WHAT YOU SHOULD DO.
Give back the records in their entirety, exactly.

SUPPLIED MATERIAL.
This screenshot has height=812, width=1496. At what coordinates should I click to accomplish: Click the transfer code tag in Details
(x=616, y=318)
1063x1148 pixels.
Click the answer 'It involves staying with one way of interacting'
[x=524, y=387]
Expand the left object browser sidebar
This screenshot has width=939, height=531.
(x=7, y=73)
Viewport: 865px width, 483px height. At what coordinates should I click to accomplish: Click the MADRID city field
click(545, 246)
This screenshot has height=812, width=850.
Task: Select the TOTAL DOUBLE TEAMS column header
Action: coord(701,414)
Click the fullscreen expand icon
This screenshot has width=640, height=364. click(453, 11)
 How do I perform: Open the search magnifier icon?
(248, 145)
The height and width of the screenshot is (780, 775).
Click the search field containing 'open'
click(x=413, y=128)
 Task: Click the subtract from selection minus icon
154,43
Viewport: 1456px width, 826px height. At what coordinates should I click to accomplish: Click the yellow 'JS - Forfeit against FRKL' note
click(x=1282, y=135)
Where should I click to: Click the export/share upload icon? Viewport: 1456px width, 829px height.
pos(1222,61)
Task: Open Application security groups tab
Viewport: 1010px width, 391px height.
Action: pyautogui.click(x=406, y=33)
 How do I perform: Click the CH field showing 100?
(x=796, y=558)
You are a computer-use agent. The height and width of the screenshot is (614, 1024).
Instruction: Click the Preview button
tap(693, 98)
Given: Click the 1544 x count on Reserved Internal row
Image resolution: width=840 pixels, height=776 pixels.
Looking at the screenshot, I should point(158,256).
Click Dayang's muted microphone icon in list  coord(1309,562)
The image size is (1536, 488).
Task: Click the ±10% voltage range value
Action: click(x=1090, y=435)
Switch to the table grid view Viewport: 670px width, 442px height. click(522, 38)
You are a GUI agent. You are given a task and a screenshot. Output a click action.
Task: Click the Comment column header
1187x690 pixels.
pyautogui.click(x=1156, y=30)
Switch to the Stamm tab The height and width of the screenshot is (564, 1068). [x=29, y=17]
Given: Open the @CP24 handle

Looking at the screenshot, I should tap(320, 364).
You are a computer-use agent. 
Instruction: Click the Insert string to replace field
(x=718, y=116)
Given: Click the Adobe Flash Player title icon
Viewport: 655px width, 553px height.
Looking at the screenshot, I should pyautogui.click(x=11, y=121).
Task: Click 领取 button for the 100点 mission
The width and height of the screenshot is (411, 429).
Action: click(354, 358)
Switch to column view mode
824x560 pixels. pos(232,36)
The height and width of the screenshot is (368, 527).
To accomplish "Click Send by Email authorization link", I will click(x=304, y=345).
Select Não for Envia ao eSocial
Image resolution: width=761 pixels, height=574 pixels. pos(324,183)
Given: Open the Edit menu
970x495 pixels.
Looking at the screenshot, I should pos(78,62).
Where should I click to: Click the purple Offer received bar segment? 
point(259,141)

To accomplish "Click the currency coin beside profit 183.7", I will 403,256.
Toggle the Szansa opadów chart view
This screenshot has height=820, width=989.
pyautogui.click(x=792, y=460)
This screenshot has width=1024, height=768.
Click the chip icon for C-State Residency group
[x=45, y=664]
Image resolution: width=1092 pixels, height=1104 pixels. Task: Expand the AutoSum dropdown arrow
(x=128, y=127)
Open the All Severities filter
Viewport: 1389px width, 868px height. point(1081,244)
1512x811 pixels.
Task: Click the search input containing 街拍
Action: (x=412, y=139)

SOLUTION.
This screenshot has height=812, width=1496. At what coordinates should I click to accomplish: Click the transfer code tag in Details
(x=616, y=318)
1063x1148 pixels.
Click the answer 'It involves staying with one way of interacting'
[x=524, y=387]
Expand the left object browser sidebar
This screenshot has width=939, height=531.
(x=7, y=73)
Viewport: 865px width, 483px height. At what coordinates should I click to accomplish: Click the MADRID city field
click(545, 246)
This screenshot has height=812, width=850.
Task: Select the TOTAL DOUBLE TEAMS column header
Action: coord(701,414)
Click the fullscreen expand icon
This screenshot has width=640, height=364. click(453, 11)
 How do I perform: Open the search magnifier icon?
(248, 145)
The height and width of the screenshot is (780, 775).
Click the search field containing 'open'
click(x=413, y=128)
 Task: Click the subtract from selection minus icon
154,43
Viewport: 1456px width, 826px height. At what coordinates should I click to accomplish: Click the yellow 'JS - Forfeit against FRKL' note
click(x=1282, y=135)
Where should I click to: Click the export/share upload icon? Viewport: 1456px width, 829px height.
pos(1222,61)
Task: Open Application security groups tab
Viewport: 1010px width, 391px height.
Action: pyautogui.click(x=406, y=33)
 How do I perform: Click the CH field showing 100?
(x=796, y=558)
You are a computer-use agent. The height and width of the screenshot is (614, 1024).
Instruction: Click the Preview button
tap(693, 98)
Given: Click the 1544 x count on Reserved Internal row
Image resolution: width=840 pixels, height=776 pixels.
Looking at the screenshot, I should point(158,256).
Click Dayang's muted microphone icon in list  coord(1309,562)
The image size is (1536, 488).
Task: Click the ±10% voltage range value
Action: click(x=1090, y=435)
Switch to the table grid view Viewport: 670px width, 442px height. click(522, 38)
You are a GUI agent. You are given a task and a screenshot. Output a click action.
Task: Click the Comment column header
1187x690 pixels.
pyautogui.click(x=1156, y=30)
Switch to the Stamm tab The height and width of the screenshot is (564, 1068). [x=29, y=17]
Given: Open the @CP24 handle

Looking at the screenshot, I should tap(320, 364).
You are a computer-use agent. 
Instruction: Click the Insert string to replace field
(x=718, y=116)
Given: Click the Adobe Flash Player title icon
Viewport: 655px width, 553px height.
Looking at the screenshot, I should pyautogui.click(x=11, y=121).
Task: Click 领取 button for the 100点 mission
The width and height of the screenshot is (411, 429).
Action: click(354, 358)
Switch to column view mode
824x560 pixels. pos(232,36)
The height and width of the screenshot is (368, 527).
To accomplish "Click Send by Email authorization link", I will click(x=304, y=345).
Select Não for Envia ao eSocial
Image resolution: width=761 pixels, height=574 pixels. pos(324,183)
Given: Open the Edit menu
970x495 pixels.
Looking at the screenshot, I should pos(78,62).
Where should I click to: Click the purple Offer received bar segment? 
point(259,141)

To accomplish "Click the currency coin beside profit 183.7", I will 403,256.
Toggle the Szansa opadów chart view
This screenshot has height=820, width=989.
pyautogui.click(x=792, y=460)
This screenshot has width=1024, height=768.
Click the chip icon for C-State Residency group
[x=45, y=664]
Image resolution: width=1092 pixels, height=1104 pixels. Task: Expand the AutoSum dropdown arrow
(x=128, y=127)
Open the All Severities filter
Viewport: 1389px width, 868px height. point(1081,244)
1512x811 pixels.
Task: Click the search input containing 街拍
Action: (x=412, y=139)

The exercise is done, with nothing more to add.